Personal information
- Nationality: South Korean
- Born: 6 September 1993 (age 31) Seoul, South Korea
- Height: 201 cm (6 ft 7 in)
- Weight: 91 kg (201 lb)
- Spike: 330 cm (10 ft 10 in)
- Block: 320 cm (10 ft 6 in)
- College / University: Hanyang University

Volleyball information
- Position: Middle blocker
- Current club: Hyundai Capital Skywalkers
- Number: 19

Career
| Years | Teams |
| 2015– | Hyundai Capital Skywalkers |

National team
| 2017– | South Korea |

Honours
Asian Games
| Silver medal – second place | 2018 Jakarta |  |
Asian Championship
| Bronze medal – third place | 2017 Gresik |  |
Military World Games
| Silver medal – second place | 2019 Wuhan |  |

= Kim Jae-hwi =

South Korean volleyball player (born 1993)

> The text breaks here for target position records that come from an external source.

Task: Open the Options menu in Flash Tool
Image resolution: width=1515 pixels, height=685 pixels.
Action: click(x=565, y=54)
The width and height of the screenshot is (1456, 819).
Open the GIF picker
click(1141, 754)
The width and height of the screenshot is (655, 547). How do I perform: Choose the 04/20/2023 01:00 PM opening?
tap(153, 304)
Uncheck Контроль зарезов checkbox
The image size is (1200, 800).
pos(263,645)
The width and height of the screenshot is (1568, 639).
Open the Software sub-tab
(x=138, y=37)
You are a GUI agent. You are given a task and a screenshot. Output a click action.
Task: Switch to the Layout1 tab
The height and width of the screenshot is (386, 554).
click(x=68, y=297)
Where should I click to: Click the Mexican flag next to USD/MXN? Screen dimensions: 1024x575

Kim Jae-hwi (born in Seoul) is a South Korean male volleyball player. He is part of the South Korea men's national volleyball team. On club level he plays for the Cheonan Hyundai Capital Skywalkers.

==Career==
===Clubs===
In the 2015 V-League Draft, Kim was selected second overall by the Hyundai Capital Skywalkers.

In the 2016–17 season, Kim won his first championship, helping the Skywalkers clinch their third V-League title.

===National team===
In 2011 Kim joined the South Korean national under-19 team for the 2011 FIVB World Youth (U19) Championship, where his team finished in 14th place.

In July 2017 Kim first got called up to the South Korean senior national team for the 2017 Asian Championship, where South Korea won the bronze medal.